* **Selected extract**:
──────────
Archive for the ‘Research’ Category

ICT Workshop on Overlap in Human-Computer Dialogue and Semdial 2011

Thursday, September 29th, 2011

Sorry, this title is a mouthful. I spent the week from October 19th-23rd 2011 at the offices of the good folks at ICT in Los Angeles who organized the aforementioned workshop co-located with Semdial 2011 “Los Angelogue”, held there that same week. Many thanks to all the wonderful, busy people who made it happen.

The workshop’s main theme, “overlap”, describes a set of less-studied sets of behavior in human-human (and human-machine) dialogue. While there’s general agreement that humans do not speak at the same time very often, interesting things do happen when they do. These, the workshop tried to describe, classify and tie into more abstract dialogue-related themes. Notably, back-channels, interruptions (competitive and cooperative), side-talk and turn-taking events were a recurring theme.

The workshop consisted of a number of breakout sessions, in which focused on specific aspects of these issues. Our 2nd day group, for instance, tried to account for turn-taking behavior, i.e. how dialogue participants make decisions about when to speak next, in terms of avoiding or initiating overlap. As an example, we used the following “pre-linguistic” behavior:

I’m not sure we solved the problem even for a set of dialogue acts consisting of DADA, STOMP and LAUGH, but there was generally consensus that somehow the desire to speak next (i.e. having something to say) and the utility to start talking should somehow be maximized at any given moment. Whether the two should come from a joint utility function was left open.

A recurring question was of what use of low-level “overlap” phenomena – especially back-channels, like “yeah”, “ok”, “mhm”, “uh” indicating (non-)understanding – are in modeling higher-level aspects of discourse, such as grounding. “Of little use” may be supported by such observations that speakers do not generally consciously remember producing such short utterances, indicating their more or less reflexive nature. “Of much use”, in turn, is the observation that such phenomena often occur at specific and (semantically/informationally) relevant points in conversation, indicating that they are useful for grounding information.

Following the workshop, Semdial offered a broader view of Semantics in Dialogue, from psycho- and developmental linguistics, formal semantics and human-machine dialogue research. Keynote speakers Patrick Healey, Jerry Hobbs, David Schlangen and Lenhart Schubert exemplified this range. Jerry Hobbs’ talk in particular contained a number of observations, arrived at by analysis of a three-party meeting-schedule dialogue, that left me with ideas to try out in my own dialogue system implementation.
──────────
* **Data extract**:
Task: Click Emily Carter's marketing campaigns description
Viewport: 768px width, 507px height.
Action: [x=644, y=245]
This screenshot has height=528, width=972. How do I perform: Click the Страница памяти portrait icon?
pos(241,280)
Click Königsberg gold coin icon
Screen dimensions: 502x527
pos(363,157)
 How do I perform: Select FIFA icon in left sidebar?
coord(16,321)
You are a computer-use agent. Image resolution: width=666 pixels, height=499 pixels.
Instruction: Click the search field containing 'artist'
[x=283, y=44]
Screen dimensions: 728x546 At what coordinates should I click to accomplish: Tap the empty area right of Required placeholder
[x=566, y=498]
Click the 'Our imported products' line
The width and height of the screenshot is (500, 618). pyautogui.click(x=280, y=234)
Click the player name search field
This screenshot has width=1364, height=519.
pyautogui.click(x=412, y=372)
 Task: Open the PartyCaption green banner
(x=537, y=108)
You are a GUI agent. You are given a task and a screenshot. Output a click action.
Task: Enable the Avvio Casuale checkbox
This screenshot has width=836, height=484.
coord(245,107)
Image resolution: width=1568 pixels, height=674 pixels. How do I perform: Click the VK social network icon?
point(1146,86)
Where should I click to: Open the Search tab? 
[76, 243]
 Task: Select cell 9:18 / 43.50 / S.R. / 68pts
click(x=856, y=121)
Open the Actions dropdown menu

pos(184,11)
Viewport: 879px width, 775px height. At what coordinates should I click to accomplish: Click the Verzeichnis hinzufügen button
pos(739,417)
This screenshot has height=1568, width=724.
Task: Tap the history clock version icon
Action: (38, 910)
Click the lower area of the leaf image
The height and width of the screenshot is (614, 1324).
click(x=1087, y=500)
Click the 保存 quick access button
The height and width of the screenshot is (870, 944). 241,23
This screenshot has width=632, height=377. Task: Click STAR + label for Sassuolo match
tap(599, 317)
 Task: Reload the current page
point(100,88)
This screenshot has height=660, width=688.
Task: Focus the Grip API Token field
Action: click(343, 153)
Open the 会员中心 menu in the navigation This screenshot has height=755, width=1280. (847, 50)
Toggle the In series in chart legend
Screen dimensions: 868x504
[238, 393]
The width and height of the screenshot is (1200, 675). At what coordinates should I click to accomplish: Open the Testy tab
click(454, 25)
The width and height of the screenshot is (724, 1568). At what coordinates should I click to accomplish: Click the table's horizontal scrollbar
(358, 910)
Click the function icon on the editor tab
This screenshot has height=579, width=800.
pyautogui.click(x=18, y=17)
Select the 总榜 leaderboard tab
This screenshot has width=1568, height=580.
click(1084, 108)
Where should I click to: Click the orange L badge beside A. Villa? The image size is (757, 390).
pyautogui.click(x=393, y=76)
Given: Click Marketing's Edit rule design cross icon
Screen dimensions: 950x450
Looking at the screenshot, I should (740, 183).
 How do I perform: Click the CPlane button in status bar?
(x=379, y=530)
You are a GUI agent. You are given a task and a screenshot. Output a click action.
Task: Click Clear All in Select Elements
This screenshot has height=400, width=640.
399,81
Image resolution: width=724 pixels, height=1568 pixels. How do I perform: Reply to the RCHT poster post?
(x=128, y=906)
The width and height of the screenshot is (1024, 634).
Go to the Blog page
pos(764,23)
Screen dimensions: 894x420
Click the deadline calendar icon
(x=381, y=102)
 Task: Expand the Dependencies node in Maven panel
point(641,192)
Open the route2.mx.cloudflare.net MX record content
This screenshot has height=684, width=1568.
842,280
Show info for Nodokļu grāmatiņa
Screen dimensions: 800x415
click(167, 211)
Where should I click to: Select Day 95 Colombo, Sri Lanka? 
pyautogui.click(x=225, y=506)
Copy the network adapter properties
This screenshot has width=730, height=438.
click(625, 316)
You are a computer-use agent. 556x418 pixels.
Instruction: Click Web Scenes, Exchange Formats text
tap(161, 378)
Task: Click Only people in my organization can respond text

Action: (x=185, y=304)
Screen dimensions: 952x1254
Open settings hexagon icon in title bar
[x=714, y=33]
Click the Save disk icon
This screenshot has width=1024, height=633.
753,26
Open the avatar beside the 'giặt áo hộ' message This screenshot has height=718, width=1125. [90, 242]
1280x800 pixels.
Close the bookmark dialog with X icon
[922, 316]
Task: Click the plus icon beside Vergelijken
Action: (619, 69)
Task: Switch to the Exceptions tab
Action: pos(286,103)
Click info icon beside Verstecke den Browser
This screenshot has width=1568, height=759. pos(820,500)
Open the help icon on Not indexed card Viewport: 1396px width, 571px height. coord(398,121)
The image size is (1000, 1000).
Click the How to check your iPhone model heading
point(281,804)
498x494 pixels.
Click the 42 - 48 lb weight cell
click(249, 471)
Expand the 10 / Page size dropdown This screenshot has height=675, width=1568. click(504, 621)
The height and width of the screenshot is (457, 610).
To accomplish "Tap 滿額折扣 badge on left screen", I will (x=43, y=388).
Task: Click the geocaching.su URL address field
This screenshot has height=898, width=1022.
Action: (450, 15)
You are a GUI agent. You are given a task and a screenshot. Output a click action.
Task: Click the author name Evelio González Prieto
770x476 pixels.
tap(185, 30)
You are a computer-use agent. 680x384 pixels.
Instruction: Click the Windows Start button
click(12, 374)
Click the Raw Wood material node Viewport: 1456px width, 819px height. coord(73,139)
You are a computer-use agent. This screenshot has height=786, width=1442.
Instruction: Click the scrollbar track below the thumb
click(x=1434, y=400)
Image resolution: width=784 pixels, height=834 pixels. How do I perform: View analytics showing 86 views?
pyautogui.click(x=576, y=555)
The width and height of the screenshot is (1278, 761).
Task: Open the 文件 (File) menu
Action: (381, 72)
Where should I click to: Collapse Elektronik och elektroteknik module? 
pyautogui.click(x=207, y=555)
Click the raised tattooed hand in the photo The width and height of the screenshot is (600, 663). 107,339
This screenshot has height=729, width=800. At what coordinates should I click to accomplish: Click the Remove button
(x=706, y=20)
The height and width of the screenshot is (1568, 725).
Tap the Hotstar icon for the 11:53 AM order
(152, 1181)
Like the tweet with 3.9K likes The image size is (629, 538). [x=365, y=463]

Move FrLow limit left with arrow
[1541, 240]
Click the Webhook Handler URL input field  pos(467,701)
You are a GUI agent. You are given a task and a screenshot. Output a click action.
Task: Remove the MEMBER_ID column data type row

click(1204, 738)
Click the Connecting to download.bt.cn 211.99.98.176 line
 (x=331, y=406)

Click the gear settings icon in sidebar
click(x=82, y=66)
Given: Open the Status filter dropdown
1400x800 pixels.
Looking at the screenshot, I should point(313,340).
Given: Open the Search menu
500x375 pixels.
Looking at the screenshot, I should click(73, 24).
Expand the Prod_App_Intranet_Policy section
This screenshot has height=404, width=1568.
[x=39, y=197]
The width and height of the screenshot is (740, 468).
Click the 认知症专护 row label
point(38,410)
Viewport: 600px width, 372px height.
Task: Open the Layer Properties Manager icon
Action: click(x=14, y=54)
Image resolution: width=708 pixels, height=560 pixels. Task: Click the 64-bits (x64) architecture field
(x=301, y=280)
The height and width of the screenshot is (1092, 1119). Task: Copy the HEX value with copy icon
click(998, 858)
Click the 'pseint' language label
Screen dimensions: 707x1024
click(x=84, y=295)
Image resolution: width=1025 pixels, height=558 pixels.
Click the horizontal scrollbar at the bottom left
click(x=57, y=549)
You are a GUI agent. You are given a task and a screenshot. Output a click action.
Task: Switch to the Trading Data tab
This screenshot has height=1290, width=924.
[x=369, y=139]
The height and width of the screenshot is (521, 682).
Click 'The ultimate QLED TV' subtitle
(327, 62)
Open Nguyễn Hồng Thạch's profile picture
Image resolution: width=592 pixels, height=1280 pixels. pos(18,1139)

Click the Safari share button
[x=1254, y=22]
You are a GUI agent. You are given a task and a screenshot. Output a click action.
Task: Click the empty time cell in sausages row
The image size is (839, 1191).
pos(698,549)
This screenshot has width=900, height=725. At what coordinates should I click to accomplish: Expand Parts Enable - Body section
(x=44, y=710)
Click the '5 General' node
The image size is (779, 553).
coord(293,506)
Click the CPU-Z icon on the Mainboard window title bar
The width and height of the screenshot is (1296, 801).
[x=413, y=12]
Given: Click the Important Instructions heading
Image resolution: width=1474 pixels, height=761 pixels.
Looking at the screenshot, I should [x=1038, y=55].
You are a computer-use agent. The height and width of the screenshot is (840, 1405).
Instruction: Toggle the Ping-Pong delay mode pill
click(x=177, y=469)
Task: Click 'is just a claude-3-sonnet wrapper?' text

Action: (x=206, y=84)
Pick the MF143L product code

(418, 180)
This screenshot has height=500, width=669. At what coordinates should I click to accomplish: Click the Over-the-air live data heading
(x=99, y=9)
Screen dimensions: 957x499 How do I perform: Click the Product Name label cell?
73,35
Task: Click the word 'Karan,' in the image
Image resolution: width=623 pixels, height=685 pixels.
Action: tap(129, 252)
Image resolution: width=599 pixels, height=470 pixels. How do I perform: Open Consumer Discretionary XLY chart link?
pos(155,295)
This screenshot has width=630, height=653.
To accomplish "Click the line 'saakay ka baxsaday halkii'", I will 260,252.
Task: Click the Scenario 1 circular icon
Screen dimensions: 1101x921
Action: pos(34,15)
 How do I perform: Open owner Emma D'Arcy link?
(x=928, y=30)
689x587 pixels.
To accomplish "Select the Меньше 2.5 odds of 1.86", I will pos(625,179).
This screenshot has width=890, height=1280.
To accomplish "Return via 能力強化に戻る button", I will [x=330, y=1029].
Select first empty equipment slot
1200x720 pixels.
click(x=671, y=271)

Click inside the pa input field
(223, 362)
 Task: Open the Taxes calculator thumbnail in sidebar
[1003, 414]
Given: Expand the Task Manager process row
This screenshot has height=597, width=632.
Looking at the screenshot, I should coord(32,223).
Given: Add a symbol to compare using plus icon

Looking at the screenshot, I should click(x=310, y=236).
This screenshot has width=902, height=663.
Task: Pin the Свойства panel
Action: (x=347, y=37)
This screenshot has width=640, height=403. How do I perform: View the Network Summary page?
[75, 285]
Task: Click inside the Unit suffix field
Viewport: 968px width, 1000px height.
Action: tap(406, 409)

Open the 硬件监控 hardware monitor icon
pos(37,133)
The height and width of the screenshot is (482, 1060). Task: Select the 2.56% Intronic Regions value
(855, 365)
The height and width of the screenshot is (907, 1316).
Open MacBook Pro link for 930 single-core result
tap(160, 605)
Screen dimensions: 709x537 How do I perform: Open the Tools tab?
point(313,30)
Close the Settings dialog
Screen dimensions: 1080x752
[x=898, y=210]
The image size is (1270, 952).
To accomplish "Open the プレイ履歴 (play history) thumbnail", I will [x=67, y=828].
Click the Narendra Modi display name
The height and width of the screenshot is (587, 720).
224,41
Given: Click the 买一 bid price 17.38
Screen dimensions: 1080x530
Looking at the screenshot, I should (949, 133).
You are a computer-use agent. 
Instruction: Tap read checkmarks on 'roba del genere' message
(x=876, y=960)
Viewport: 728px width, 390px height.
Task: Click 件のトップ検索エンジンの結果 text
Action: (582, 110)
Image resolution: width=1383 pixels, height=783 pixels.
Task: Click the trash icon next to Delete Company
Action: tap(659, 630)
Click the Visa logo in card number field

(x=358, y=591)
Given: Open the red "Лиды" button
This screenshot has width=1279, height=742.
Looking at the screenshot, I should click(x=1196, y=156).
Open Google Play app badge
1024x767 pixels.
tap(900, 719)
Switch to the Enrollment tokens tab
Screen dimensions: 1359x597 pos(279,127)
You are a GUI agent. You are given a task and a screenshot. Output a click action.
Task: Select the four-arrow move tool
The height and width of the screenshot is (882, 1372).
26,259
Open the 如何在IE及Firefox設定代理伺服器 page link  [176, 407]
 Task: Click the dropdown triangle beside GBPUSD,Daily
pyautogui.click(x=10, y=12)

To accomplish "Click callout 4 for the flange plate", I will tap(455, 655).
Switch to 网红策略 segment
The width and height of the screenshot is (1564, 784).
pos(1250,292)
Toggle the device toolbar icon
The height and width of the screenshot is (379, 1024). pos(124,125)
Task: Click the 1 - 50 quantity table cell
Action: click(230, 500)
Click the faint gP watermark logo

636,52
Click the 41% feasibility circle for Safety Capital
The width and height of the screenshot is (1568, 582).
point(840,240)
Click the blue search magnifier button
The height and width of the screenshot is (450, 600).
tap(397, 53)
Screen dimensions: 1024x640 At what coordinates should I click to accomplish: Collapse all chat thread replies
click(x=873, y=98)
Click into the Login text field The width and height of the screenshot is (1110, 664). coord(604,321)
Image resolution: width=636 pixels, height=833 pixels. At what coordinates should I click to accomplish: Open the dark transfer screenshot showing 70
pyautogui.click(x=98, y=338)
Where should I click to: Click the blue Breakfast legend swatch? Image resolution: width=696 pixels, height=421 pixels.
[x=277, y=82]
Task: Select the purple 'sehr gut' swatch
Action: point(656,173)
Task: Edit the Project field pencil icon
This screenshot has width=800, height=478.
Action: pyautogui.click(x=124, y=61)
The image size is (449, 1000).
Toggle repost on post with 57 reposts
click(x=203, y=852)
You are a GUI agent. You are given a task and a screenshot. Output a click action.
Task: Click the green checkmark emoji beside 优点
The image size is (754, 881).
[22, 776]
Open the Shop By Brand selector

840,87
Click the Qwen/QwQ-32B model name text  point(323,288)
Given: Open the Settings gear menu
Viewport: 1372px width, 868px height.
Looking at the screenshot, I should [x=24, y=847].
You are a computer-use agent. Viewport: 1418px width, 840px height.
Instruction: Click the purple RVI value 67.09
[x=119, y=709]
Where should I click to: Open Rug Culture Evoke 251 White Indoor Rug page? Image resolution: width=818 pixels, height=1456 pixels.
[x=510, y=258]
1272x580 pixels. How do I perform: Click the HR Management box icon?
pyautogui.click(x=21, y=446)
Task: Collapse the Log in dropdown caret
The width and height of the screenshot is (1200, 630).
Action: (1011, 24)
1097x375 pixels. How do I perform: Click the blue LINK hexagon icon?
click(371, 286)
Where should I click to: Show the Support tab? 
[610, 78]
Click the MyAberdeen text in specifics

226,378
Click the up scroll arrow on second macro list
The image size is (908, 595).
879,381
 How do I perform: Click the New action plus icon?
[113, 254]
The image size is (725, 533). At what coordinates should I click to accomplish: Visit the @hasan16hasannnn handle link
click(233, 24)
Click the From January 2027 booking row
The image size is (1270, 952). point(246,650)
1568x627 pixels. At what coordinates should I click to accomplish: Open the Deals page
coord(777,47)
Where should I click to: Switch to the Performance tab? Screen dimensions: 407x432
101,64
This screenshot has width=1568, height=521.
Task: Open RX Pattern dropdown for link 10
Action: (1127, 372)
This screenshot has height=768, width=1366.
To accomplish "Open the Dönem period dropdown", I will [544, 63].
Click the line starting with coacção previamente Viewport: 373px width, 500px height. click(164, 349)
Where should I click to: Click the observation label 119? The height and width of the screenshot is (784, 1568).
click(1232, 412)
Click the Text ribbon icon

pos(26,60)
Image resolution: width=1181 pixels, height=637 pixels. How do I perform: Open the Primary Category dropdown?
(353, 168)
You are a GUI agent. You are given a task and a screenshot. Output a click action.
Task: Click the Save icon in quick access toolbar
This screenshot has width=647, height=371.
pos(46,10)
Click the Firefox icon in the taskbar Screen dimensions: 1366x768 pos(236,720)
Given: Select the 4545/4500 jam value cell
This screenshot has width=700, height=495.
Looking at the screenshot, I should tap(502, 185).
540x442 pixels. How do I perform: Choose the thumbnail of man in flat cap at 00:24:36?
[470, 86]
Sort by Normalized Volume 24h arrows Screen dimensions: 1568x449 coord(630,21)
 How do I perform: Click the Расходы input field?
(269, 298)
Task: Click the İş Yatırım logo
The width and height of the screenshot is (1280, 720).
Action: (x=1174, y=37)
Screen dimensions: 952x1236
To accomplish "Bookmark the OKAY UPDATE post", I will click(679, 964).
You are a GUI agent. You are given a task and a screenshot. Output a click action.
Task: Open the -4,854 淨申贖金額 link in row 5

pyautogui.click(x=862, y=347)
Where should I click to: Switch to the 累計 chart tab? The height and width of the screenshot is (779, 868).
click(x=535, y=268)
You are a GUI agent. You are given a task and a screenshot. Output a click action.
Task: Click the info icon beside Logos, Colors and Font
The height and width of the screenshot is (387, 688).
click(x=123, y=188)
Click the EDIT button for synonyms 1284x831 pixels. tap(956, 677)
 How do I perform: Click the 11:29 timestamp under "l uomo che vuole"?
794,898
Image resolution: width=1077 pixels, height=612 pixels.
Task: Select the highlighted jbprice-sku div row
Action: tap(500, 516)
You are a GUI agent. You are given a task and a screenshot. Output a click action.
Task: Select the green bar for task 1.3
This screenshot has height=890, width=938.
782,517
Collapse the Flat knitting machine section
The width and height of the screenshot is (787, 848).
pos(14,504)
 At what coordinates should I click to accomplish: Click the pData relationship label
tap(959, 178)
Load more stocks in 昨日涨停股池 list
──────────
* **Work order A**: Reproduce the passage of the workshop post from "Following the workshop, Semdial" up to and including "dialogue system implementation.".
* **Work order B**: According to the workshop post, who were the keynote speakers at Semdial 2011?

* **Answer A**:
Following the workshop, Semdial offered a broader view of Semantics in Dialogue, from psycho- and developmental linguistics, formal semantics and human-machine dialogue research. Keynote speakers Patrick Healey, Jerry Hobbs, David Schlangen and Lenhart Schubert exemplified this range. Jerry Hobbs’ talk in particular contained a number of observations, arrived at by analysis of a three-party meeting-schedule dialogue, that left me with ideas to try out in my own dialogue system implementation.

* **Answer B**: The keynote speakers were Patrick Healey, Jerry Hobbs, David Schlangen and Lenhart Schubert.